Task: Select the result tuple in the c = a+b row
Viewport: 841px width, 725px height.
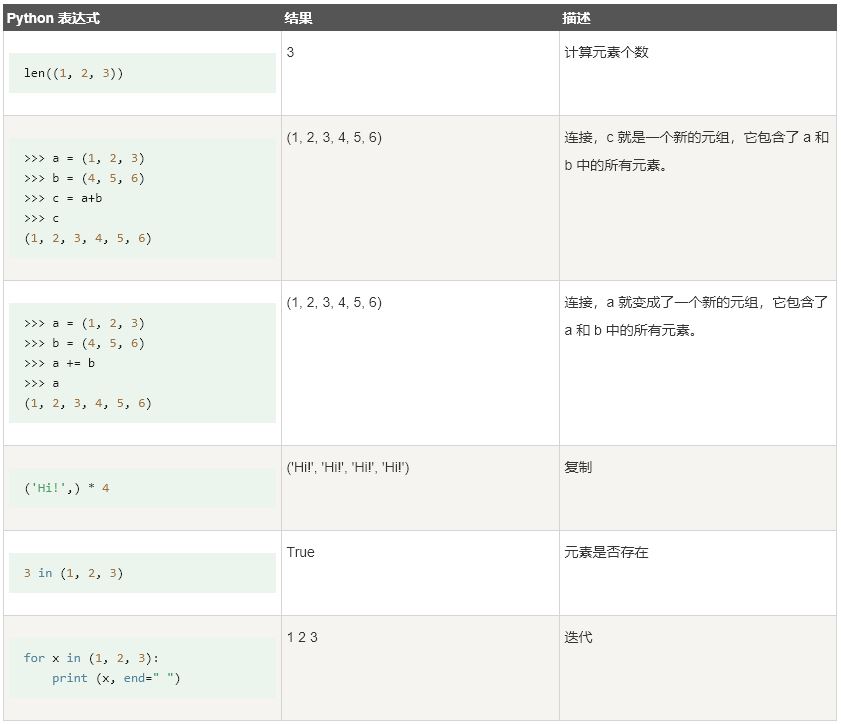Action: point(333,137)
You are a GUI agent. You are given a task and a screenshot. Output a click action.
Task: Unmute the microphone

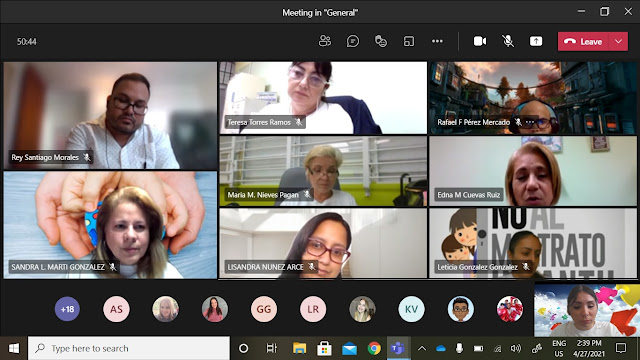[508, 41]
########
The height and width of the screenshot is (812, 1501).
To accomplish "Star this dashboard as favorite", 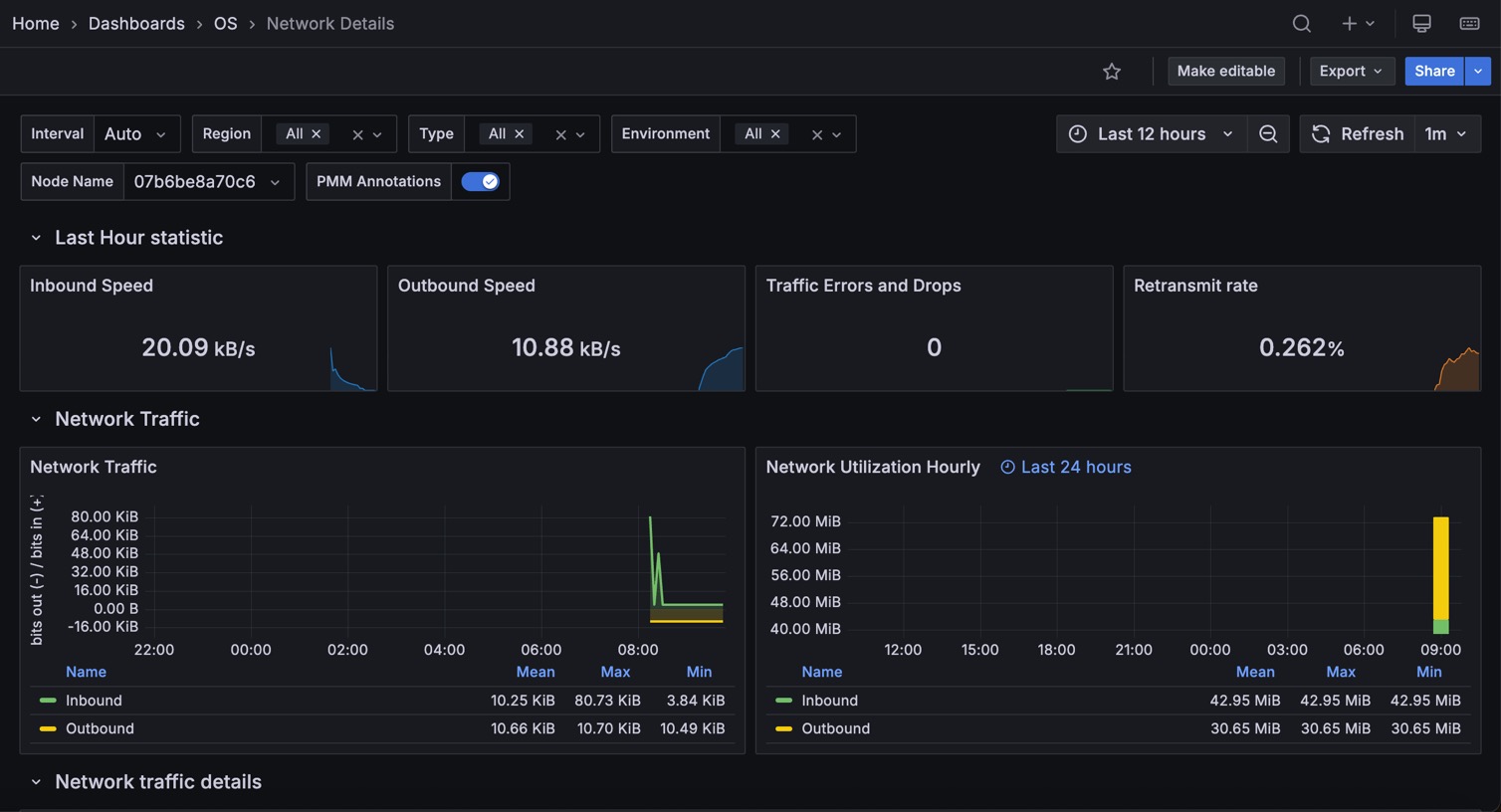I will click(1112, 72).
########
What you are asked to do: Identify all lines in the records above with the word "screenshot".

Output of the task:
You are a GUI agent. You are given a task and a screenshot. Output a click action.
The height and width of the screenshot is (812, 1501).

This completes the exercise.